Büchel: Das ist eine Diskussion. Das kann man einführen. Im Moment gäbe es keine Mehrheit, glaube ich, wenn man sagen würde, es gibt das Vereinsrecht nicht mehr. Ist auch nicht ganz so entscheidend. Und vor allem würde es dann alle anderen Verbände auch treffen, wo es dann vielleicht wirklich nicht nötig ist, kleinere Verbände, Eishockey-Verbände und so weiter. Aber es ist tatsächlich so, dass, wenn es nicht mehr geht, der Druck groß genug werden muss. Dann kann man die Privilegien abschaffen. Das ist so.
Kaess: Herr Büchel, Sie sind ja jetzt relativ optimistisch, was die Zukunft der FIFA betrifft. Sie waren auf der anderen Seite selbst im Management für das FIFA-Marketing zuständig.

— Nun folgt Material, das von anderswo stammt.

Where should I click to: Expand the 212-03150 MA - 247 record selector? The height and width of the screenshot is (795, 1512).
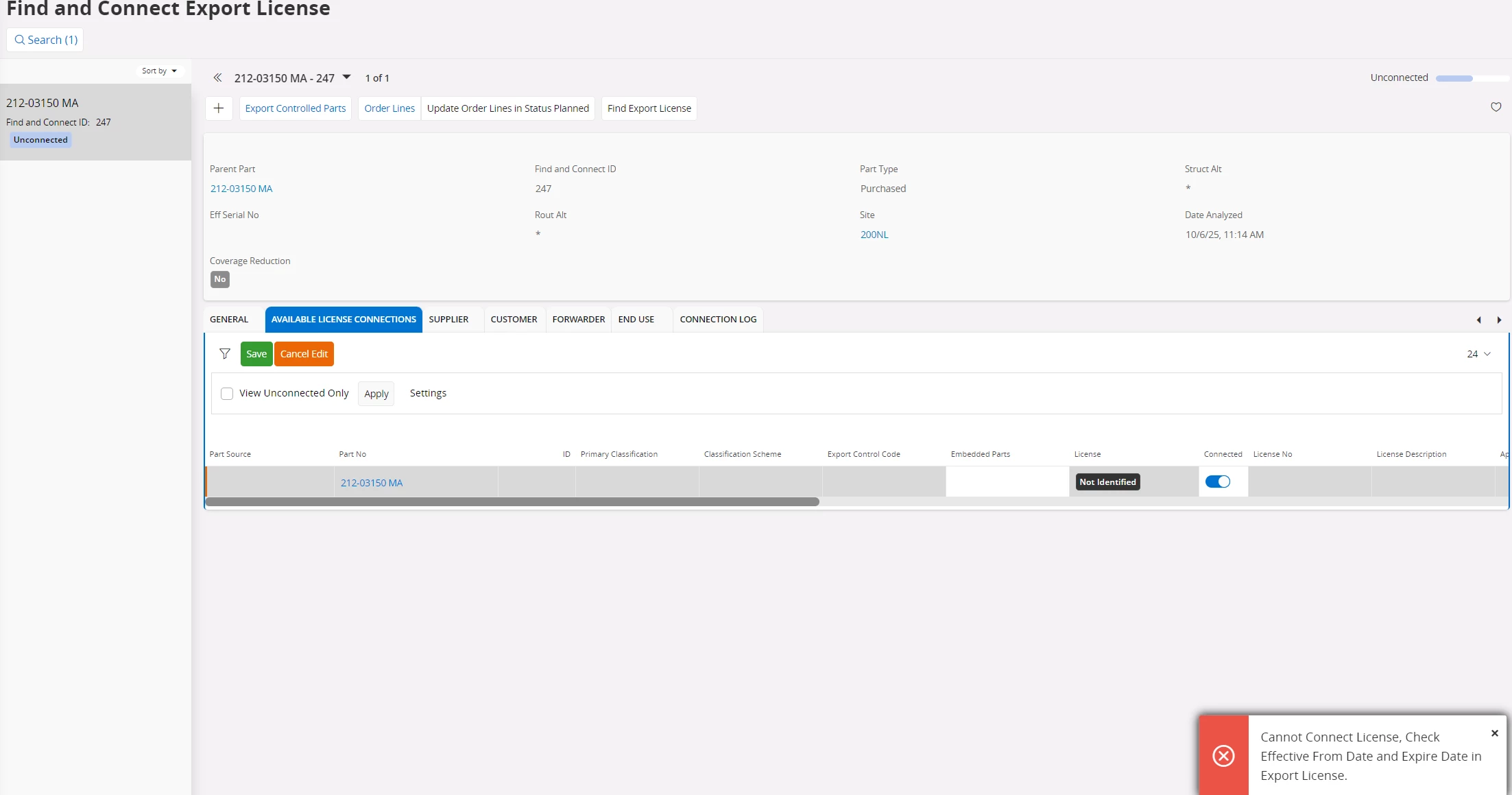click(x=347, y=77)
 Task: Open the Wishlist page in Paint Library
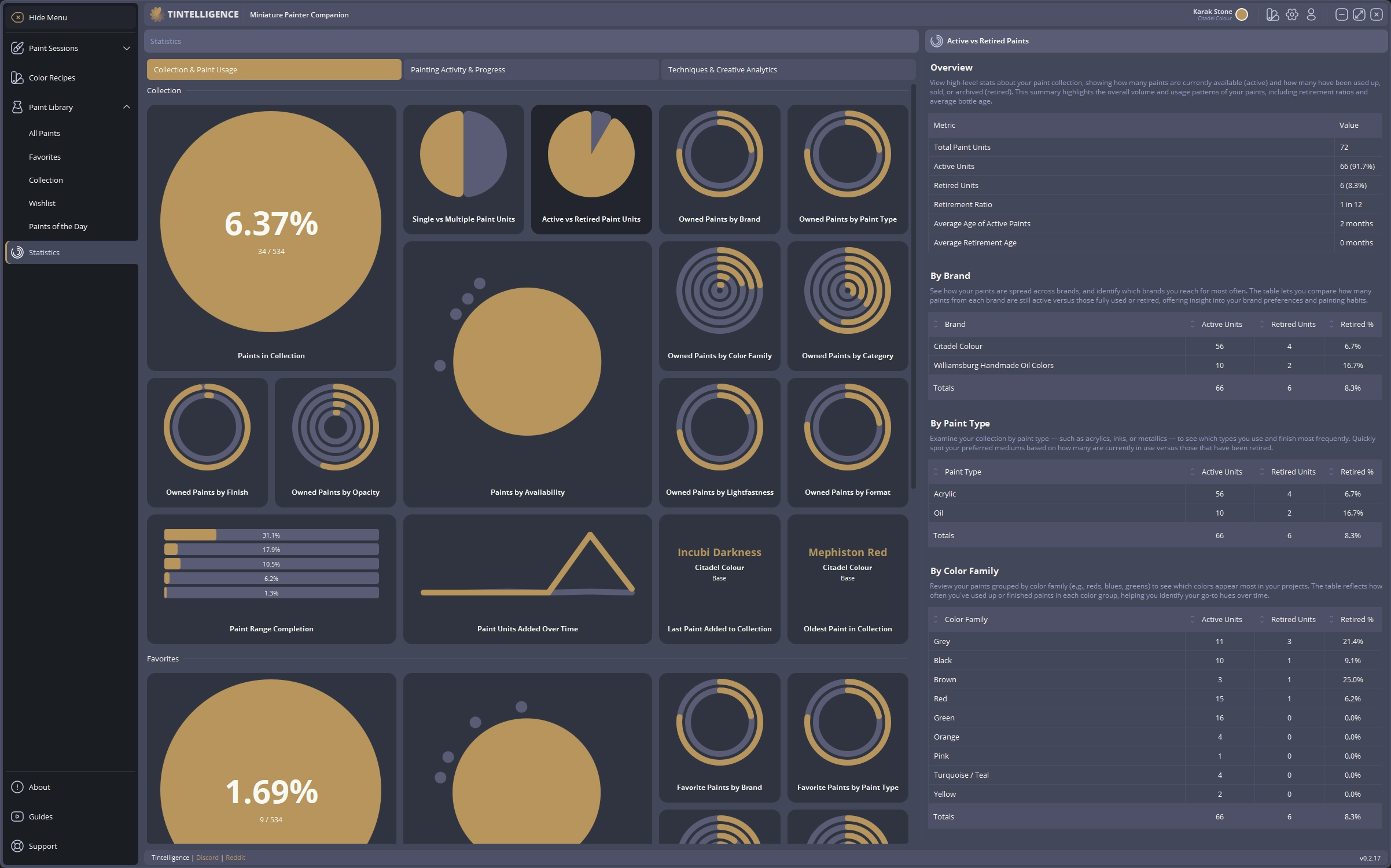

Wie schwer ist es denn, solche Strukturen aufzubrechen?
Büchel: Enorm schwer. - Enorm schwer. - Man hat es gesehen. Ich habe damals ja für die ISL, die Konkurs ging, gearbeitet. Die hat ja für 142 Millionen Franken, also über 130 Millionen Euro geschmiert.
Kaess: Davon haben Sie nichts mitbekommen?
Büchel: Damals, das war 2001, ging die Konkurs. Das hat man 2008 vor Gericht zum ersten Mal gehört, also außer den Leuten natürlich, die da dabei waren. Und 2008 ist zu wenig passiert. Da war ich überrascht. Der Fall war auf dem Tisch, es wurde geschmiert, die konnten das Geld sogar noch von den Steuern abziehen, die mussten weniger Steuern bezahlen, weil sie Ortsfunktionäre schmierten. Das ist natürlich höchst unglücklich, höchst unsauber. Das wäre heute zum Glück nicht mehr möglich und das war nicht gut. Da müssen wir in der Schweiz auch uns selbst der Kritik stellen.
Kaess: Roland Rino Büchel - er ist Abgeordneter der Schweizerischen Volkspartei. Das Gespräch haben wir vor der Sendung aufgezeichnet.
Äußerungen unserer Gesprächspartner geben deren eigene Auffassungen wieder. Der Deutschlandfunk macht sich Äußerungen seiner Gesprächspartner in Interviews und Diskussionen nicht zu eigen.